高分子材料でできたフィルムや無端ベルトは、押出成形で製造される。また、PETボトルはブロー成形で、樹脂製の箱などは射出成形で製造される。


その他、溶媒に高分子材料を溶解させて成形後、乾燥させる溶媒キャスト成膜や水に分散したラテックスを基材に塗布する方法など、高分子材料の加工方法はいろいろある。


セラミックスも同様にスリップキャストや射出成形、ホットプレス、CIP,HIP、ろくろを使用する方法など様々であるが、高分子材料ほど多くはない。


高分子材料からセラミックスまでそのほとんどの加工方法を経験して思うのは、高分子材料の加工がセラミックスよりも難易度が高い、ということである。


高温度で行うセラミックス加工の方がエネルギーも消費し、難易度が高いように見えるが、成形体の品質を同定しやすく、何がどのようにできているのか評価しやすい。


ところが、高分子材料では、ウェルドさえも表面から見えなければその状態が不明である。それを知りたければ、成形体を破壊して調べる必要がある。
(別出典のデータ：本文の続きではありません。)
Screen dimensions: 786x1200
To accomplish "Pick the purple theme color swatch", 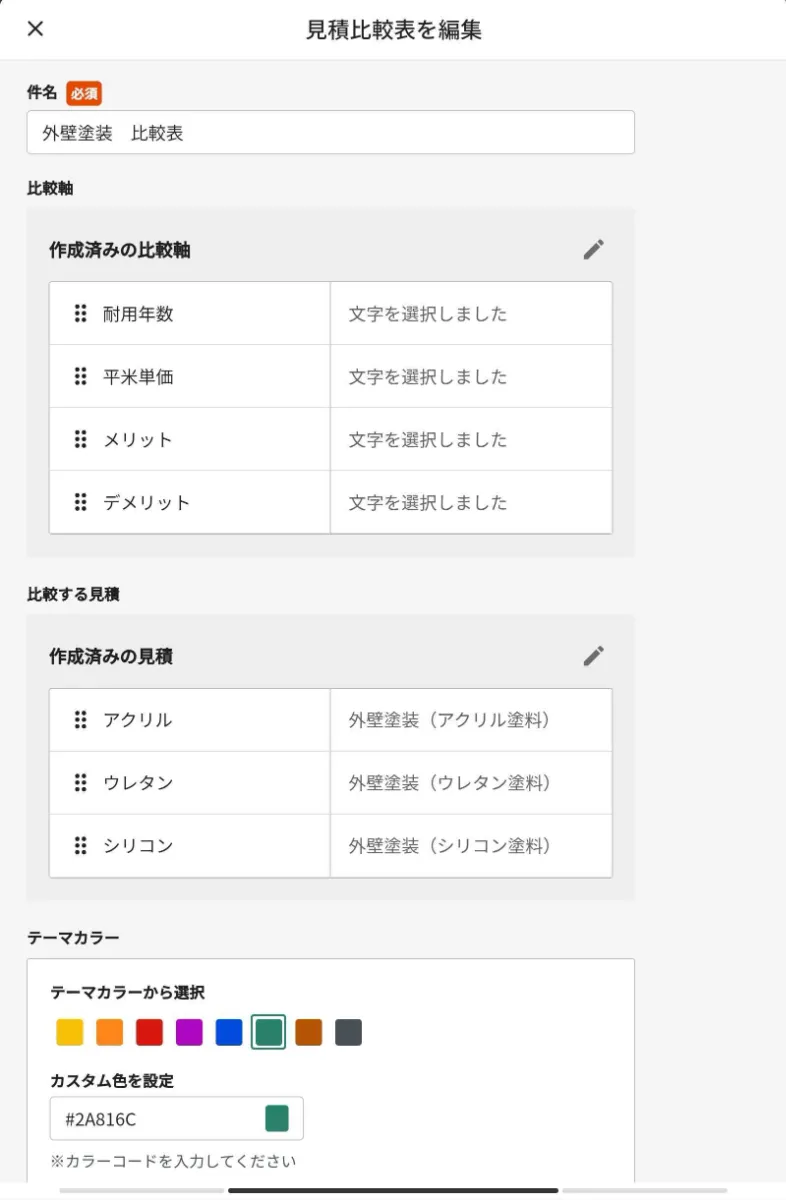I will click(x=189, y=1032).
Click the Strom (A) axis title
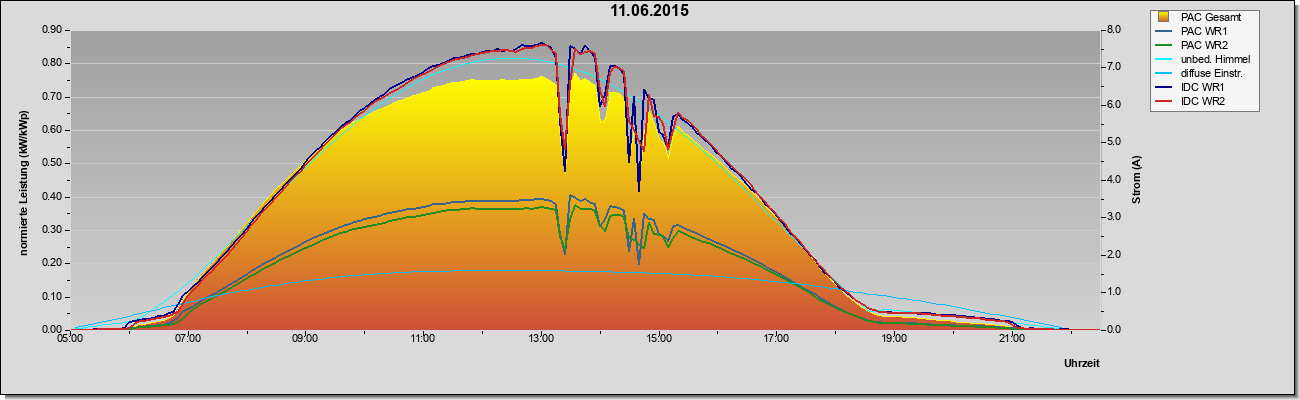This screenshot has height=400, width=1300. [x=1136, y=180]
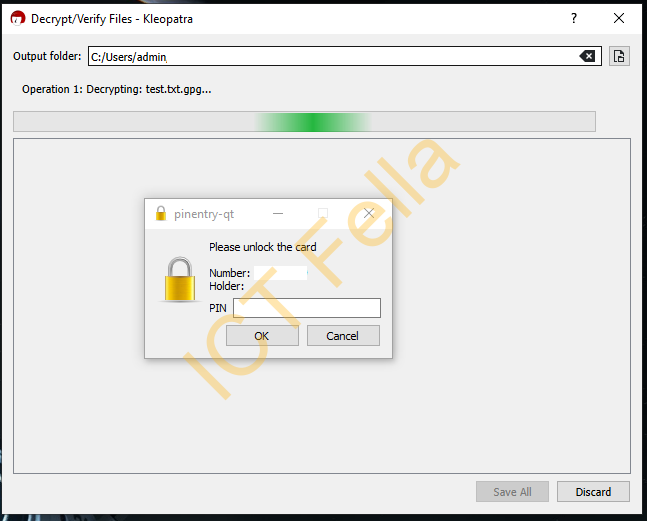Click the 'Operation 1: Decrypting' status text
This screenshot has height=521, width=647.
click(x=116, y=90)
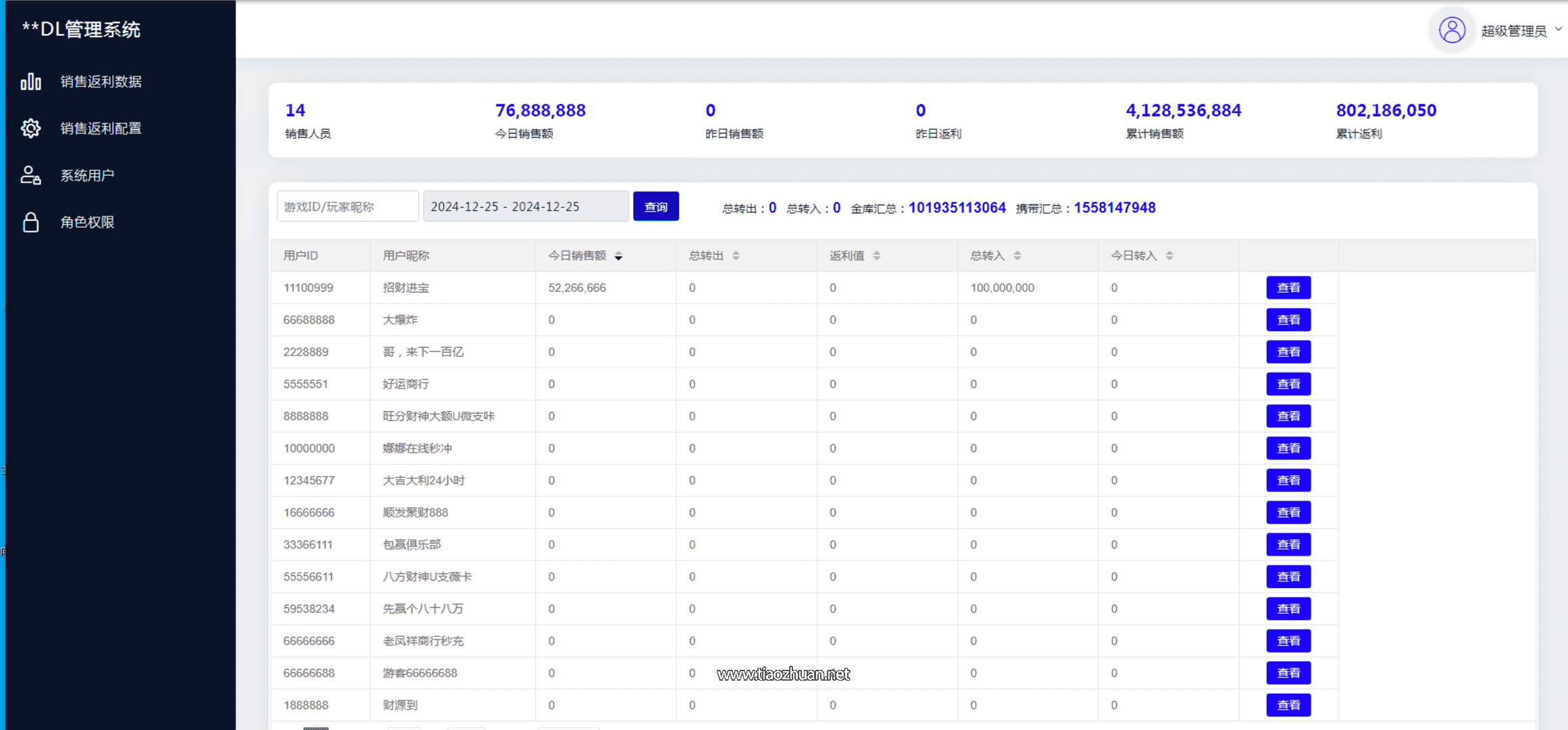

セラミックスでも破壊して検査しなければいけない項目もあるが、非破壊検査による成形体の品質管理で市場クレームを防ぐことが可能である。しかし、高分子材料ではそれが難しいのだ。


例えば、成形体の密度について、高分子材料ではセラミックスのそれより10倍ばらつく。このような簡単なことでも無頓着な技術者が多く、時々密度ばらつきで起きたかもしれない品質問題がニュースになっていたりする。